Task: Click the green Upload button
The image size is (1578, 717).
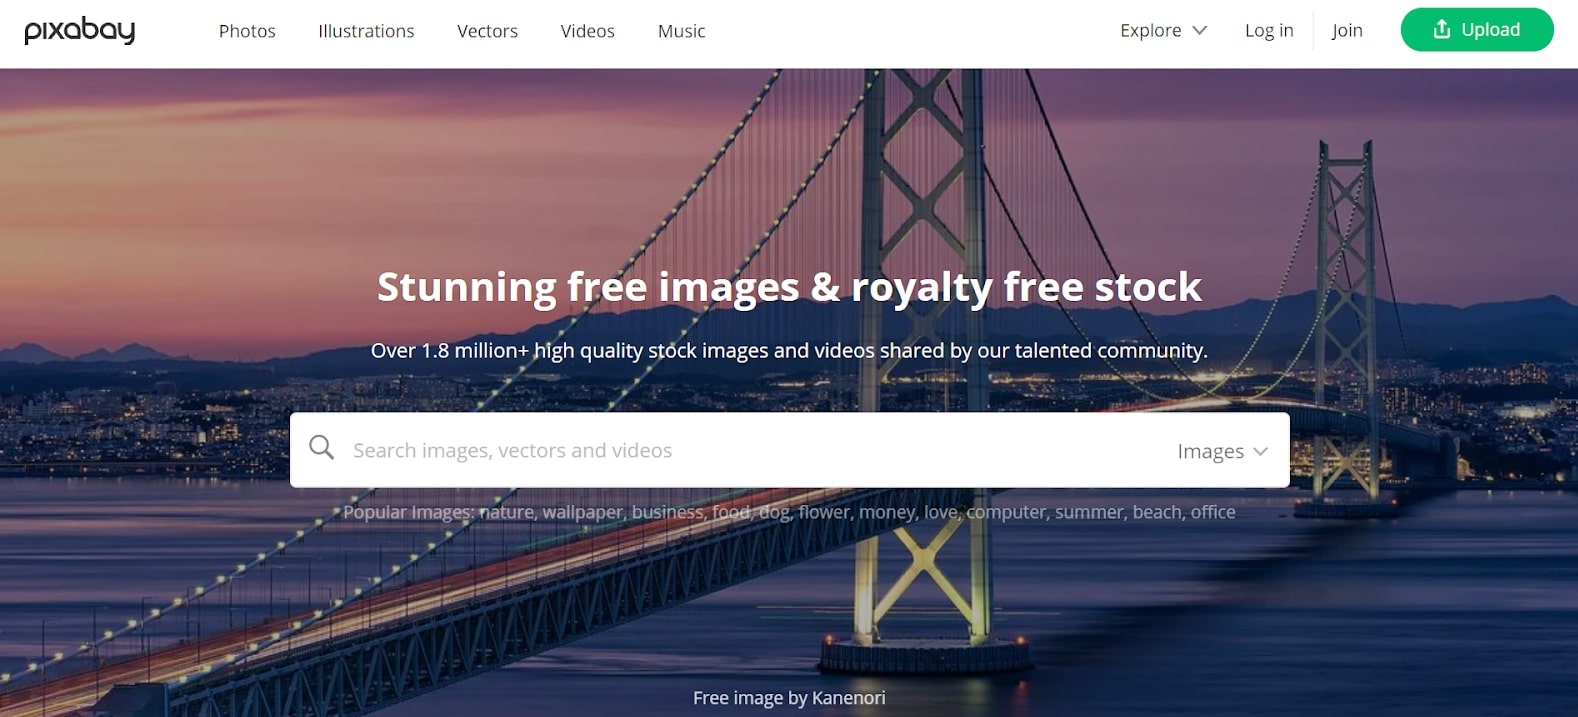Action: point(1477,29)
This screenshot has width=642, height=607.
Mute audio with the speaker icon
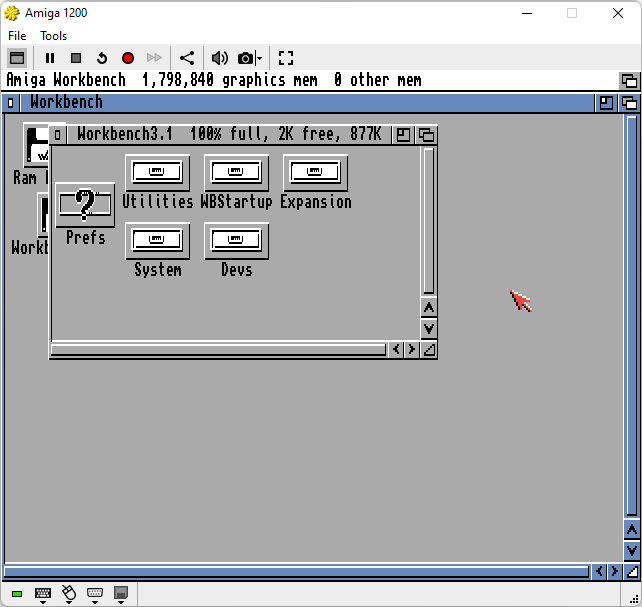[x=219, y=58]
○ ○ ○ ○ ○ ○ ○
» Short problem
Swap "speaker icon" for "volume icon" throughout the data above and reproduce it otherwise unchanged, omitting the pictures.

» Output
Task: Click the green Upload button
The image size is (1578, 717).
Action: point(1477,29)
This screenshot has width=642, height=607.
Mute audio with the volume icon
[x=219, y=58]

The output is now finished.